5 Myths of Coal Jobs
What has impacted coal jobs is automation, costs and competition.
In the face of poverty in Appalachia and other coal counties, some policy makers seek to that increase coal production to provide the kind of good jobs that protect and feed families, and provide a hopeful future for their children. It is a great thought, but unfortunately, it is not real. Coal is not coming back because:
- Automation has decimated the coal industry even during rising output
- The high costs to rate payers of importing coal
- Water wasted to mine, transport and use coal
- Inefficiencies make coal uncompetitive
- Exports are too low to justify costs at home
Automation has decimated the coal industry even during rising output
Output of coal has fallen since 2006, but is much higher than 1910 to 1940, when there was the most coal jobs. No matter how much more coal we do or do not burn, automation ensures that fewer and fewer people will mining coal.
The high costs to rate payers of importing coal
Importing coal to produce electricity is an economic drain on states that rely heavily on coal-fired power. That cost is paid to other states and interntionally to other countries. As an example, the annualized expenditure per person is $297 in Alabama, a top coal importer with $1.02 billion leaving the state to pay for coal from the US, Canada and Columbia. Many of the states still very dependent on coal are using funds that might be available to find and develop more economical means of producing energy. In southern states, facing warmer Summers. cooling has become a larger and larger percentage of costs to families.

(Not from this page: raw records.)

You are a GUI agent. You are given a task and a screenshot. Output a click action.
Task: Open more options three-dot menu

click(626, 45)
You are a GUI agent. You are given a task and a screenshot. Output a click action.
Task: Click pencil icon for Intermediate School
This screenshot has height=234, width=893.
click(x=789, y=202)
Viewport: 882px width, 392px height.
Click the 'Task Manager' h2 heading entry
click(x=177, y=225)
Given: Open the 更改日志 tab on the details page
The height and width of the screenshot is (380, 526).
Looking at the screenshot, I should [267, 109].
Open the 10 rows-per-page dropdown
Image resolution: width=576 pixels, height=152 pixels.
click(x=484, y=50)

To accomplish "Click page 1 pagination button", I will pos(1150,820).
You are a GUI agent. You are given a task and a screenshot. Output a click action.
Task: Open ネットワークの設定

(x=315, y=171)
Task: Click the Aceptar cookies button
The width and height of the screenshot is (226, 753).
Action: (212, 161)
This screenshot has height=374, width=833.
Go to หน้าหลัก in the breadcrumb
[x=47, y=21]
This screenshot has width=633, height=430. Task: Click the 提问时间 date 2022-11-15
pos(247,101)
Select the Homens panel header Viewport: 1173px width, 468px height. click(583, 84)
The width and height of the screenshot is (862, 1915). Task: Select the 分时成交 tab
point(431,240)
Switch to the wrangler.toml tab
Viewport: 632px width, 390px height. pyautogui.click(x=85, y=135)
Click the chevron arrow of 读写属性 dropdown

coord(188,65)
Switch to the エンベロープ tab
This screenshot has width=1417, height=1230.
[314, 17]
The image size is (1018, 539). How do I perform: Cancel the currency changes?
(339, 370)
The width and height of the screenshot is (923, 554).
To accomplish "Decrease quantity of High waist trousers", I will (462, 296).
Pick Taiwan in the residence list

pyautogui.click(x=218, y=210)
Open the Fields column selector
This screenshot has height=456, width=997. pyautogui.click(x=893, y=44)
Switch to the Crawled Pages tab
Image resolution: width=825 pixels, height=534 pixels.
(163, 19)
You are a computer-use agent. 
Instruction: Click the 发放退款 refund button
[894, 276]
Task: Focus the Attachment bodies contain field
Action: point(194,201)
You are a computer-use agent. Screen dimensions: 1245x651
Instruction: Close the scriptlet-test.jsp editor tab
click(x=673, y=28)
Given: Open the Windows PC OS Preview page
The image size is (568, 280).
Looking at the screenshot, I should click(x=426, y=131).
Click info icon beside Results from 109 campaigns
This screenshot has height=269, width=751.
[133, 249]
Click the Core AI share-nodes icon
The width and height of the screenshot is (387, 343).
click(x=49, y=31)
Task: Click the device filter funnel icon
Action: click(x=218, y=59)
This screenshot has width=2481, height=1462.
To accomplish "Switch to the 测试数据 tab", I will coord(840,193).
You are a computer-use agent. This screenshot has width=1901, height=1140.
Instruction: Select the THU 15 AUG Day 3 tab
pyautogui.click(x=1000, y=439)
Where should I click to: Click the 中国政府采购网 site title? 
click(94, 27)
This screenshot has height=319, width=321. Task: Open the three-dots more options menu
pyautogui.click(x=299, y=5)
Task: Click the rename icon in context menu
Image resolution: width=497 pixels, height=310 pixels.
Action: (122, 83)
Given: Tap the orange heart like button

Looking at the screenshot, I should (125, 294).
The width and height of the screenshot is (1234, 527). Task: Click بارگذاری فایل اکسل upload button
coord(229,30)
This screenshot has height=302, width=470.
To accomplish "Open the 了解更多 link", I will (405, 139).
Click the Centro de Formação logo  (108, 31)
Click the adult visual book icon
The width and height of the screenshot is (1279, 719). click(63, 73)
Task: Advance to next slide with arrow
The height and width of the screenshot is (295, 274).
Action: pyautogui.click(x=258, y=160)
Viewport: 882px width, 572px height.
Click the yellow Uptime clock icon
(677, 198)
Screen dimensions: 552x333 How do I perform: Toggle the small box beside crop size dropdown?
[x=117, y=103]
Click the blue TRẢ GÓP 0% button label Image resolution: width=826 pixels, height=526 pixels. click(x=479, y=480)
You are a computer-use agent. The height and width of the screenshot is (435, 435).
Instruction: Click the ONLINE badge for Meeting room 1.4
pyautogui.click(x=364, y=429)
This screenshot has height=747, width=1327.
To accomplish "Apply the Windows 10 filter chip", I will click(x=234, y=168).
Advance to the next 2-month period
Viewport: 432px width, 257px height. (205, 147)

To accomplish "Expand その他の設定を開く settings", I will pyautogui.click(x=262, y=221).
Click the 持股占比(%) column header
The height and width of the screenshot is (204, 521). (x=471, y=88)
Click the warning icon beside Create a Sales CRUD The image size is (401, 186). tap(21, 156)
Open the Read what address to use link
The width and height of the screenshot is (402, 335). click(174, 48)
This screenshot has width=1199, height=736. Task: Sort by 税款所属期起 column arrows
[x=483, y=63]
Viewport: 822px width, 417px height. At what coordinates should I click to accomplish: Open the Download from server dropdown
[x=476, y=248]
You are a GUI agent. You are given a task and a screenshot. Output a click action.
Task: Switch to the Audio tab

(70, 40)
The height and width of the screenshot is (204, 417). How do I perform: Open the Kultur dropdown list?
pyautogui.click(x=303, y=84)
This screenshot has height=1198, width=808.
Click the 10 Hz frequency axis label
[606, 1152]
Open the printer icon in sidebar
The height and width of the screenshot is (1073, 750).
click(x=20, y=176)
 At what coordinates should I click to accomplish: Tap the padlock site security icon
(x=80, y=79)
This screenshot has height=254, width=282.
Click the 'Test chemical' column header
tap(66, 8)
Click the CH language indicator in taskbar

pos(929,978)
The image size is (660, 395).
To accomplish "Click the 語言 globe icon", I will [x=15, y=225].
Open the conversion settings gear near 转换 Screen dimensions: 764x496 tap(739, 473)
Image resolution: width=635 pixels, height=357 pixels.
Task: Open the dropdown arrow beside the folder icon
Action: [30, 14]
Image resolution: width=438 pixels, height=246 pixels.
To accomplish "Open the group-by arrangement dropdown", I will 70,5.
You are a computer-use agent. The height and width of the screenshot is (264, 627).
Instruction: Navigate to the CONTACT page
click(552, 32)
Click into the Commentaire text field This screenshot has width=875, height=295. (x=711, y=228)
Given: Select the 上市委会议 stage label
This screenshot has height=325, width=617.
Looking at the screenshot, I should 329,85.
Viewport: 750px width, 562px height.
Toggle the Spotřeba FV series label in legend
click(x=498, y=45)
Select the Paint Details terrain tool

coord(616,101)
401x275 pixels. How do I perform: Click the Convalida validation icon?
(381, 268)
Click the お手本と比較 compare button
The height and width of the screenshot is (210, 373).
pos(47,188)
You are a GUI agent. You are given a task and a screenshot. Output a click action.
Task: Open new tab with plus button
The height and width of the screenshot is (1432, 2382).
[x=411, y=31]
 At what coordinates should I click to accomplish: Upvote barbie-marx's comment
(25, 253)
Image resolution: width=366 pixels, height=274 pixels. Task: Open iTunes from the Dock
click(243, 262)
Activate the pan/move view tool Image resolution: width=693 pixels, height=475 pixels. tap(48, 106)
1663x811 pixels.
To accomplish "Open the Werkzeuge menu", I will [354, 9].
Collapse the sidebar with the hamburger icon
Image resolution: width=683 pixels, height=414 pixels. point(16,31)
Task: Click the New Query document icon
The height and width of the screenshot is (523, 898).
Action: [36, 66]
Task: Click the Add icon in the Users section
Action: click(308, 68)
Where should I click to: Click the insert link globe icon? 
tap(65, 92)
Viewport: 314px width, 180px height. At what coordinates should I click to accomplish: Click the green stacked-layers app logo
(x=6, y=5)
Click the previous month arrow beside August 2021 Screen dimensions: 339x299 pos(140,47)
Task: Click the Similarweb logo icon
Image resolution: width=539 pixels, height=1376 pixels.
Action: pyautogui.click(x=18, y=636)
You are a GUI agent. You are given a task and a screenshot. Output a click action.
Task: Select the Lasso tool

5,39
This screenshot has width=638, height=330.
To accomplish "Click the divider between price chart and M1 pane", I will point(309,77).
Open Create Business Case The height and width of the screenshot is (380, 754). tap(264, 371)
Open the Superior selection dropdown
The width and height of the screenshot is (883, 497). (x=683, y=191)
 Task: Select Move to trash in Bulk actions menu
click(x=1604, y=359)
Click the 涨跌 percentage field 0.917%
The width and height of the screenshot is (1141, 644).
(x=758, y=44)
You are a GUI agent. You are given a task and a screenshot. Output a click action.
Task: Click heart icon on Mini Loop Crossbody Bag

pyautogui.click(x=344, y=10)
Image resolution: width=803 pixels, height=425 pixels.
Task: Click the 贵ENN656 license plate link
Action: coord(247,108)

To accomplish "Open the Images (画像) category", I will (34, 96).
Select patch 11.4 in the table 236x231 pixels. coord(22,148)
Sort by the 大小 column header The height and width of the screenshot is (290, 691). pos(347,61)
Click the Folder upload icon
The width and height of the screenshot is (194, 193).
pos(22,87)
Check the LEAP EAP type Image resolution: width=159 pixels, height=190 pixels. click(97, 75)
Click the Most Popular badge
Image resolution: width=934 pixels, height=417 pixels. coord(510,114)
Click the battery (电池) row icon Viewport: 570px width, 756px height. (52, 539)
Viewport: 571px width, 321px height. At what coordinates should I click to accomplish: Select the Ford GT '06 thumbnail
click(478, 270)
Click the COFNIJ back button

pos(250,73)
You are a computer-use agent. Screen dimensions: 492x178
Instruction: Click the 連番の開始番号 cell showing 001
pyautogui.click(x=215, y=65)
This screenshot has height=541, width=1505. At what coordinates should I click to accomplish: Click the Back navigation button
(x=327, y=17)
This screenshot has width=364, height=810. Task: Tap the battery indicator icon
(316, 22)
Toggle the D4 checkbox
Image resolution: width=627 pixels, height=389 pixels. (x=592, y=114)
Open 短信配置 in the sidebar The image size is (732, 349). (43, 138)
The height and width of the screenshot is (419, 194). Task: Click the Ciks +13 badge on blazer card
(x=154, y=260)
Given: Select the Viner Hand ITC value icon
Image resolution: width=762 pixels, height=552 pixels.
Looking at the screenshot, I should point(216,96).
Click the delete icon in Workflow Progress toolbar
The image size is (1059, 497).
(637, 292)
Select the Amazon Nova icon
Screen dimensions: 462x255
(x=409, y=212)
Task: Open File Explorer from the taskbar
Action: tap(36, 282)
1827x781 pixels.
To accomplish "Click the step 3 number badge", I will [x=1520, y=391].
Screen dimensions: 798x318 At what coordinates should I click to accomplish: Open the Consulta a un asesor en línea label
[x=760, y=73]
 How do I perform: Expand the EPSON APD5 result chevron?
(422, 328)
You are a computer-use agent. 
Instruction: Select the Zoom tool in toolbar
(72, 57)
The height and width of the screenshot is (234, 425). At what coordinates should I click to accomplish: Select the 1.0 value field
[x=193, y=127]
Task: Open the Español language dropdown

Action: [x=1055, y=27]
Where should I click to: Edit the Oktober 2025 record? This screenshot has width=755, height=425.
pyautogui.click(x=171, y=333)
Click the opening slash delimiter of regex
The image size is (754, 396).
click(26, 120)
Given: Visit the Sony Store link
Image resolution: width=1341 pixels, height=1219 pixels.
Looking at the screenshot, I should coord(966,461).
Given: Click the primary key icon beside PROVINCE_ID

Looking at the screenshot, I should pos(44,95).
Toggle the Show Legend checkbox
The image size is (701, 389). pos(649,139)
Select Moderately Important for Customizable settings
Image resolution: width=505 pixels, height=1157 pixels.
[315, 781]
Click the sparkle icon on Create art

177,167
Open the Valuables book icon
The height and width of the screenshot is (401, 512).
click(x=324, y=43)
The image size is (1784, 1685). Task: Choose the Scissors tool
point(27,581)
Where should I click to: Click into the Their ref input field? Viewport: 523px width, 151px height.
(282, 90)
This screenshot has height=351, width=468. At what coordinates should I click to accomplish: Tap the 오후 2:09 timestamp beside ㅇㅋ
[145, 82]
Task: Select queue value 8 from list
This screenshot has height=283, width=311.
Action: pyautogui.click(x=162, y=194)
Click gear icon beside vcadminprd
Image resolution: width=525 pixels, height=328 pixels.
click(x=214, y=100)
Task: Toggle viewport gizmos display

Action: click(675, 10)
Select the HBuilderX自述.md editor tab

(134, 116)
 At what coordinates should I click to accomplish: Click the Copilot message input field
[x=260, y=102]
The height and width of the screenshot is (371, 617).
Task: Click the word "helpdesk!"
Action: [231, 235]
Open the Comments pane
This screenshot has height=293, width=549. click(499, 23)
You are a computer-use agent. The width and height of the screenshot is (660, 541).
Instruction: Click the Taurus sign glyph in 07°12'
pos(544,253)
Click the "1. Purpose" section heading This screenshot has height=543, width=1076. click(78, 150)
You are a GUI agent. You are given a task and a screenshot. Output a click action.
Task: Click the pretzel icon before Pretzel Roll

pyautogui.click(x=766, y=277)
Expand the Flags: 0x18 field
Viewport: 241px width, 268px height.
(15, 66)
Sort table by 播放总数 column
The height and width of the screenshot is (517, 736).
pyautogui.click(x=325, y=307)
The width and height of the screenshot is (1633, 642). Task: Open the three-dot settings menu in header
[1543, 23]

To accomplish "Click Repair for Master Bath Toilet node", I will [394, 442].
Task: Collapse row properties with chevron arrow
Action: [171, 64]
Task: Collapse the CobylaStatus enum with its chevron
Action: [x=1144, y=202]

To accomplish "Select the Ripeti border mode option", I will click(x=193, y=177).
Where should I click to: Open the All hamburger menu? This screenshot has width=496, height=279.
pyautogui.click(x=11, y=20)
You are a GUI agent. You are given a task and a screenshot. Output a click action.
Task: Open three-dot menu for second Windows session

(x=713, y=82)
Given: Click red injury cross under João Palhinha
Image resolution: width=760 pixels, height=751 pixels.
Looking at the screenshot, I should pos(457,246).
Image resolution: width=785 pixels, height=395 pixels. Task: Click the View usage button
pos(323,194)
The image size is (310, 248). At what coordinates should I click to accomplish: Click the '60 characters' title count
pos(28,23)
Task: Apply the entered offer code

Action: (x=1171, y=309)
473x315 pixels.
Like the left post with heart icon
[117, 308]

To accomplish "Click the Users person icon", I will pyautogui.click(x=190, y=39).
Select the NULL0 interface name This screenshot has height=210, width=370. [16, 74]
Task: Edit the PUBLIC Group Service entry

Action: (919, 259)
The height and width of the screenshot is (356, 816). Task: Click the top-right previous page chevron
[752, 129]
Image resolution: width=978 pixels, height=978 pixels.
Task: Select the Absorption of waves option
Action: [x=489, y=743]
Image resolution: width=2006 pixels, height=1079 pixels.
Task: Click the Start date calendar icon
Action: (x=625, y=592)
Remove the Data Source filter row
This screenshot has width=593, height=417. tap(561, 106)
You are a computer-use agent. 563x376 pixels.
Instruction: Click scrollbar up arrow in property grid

Water wasted to mine, transport and use coal
Water is used to extract and wash coal; to cool the steam used to make electricity in the power plant; and to control pollution from the plant. Mining as well as dealing with the waste has major effects on water quality. Total water used for coal mining in the United States (including water use for coal washing and cooling of drilling equipment) ranges up to 260 million gallons a day. Given that people use around 100 gallons a day, that water saved could supply from 3% to 8% of California’s water needs, and over five times that in Montana. Agricultural states, along with the Southwest, are particularly affected by water fluctuations and needs.
In addition to water use, coal creates water pollution. In some states, polluted water mixed with flooding can create damage to communities that is costly as well as being a threat to health.
Inefficiencies make coal uncompetitive
Since 2008, coal as a fuel for electricity has been declining. As more than three-quarters of U.S. coal-fired power plants have outlived their 30-year life span, they are being replaced by more efficient power generation that meet modern demands for efficient and less costly generation. As of May 2012, a total of 288 coal-fired generating units have been scheduled for closure. The owners concluded that paying for costly upgrades to keep outdated plants running is a bad investment—particularly now that there are cleaner, lower-cost alternatives that can replace old coal units while maintaining the reliability of the electric system. Whether natural gas, clean renewable energy from the wind and sun, or cost-effective efficiency measures to reduce electricity use, energy options that are abundant, cheaper, and cleaner are making it hard for coal to compete.
Cleaning coal so that it doesn’t create a major health hazard is another reason that coal is increasingly uncompetitive around the world. The cost is three-fold:
- Equipment is costly to purchase, install and maintain.
- Equipment to mitigate the environmental effects of coal further lowers the efficiency, meaning that tht plant produces less useable energy per ton.
- The costs of treating asthmatic children and lung disease, as well as the loss of employee productivity, cannot be easily assessed. However, states, health care facilities and disability networks must fund those costs.
Exports are too low to justify costs
An argument could be made for the value of coal as an exportable commodity. Balancing our payments with international partners is a goal of both Democrats and Republicans. The United States exports a fraction of what it imports for creating electricity. However, the country does export over $694 million dollars of the metallurgic coal that is used for creating steel. Our largest partner is Brazil, where we export $120 million as part of our trade surplus of $4.3 billion in goods and $19 billion in services. The second largest export partner is the European Union, with US metallurgic exports of $265 million does help balance an overall trade deficit of $150 billion in goods, but a surplus of $50 billion in services. Coke, which is both the most expensive and most environmentally damaging to produce, is 2% of our total coal exports. A mixed story, our coal exports must be measured against other factors, such as health, water use and the job creation potential.
These factors make seeking coal jobs as a way to address our ailing communities a poor choice. Those states that are investing in energy efficiency, new sources of fuel and modernized infrastructure are creating more jobs, while lowering state costs and increasing healthy outcomes. Supporting such initiatives is a better and more direct route than trying to bring back a dying industry.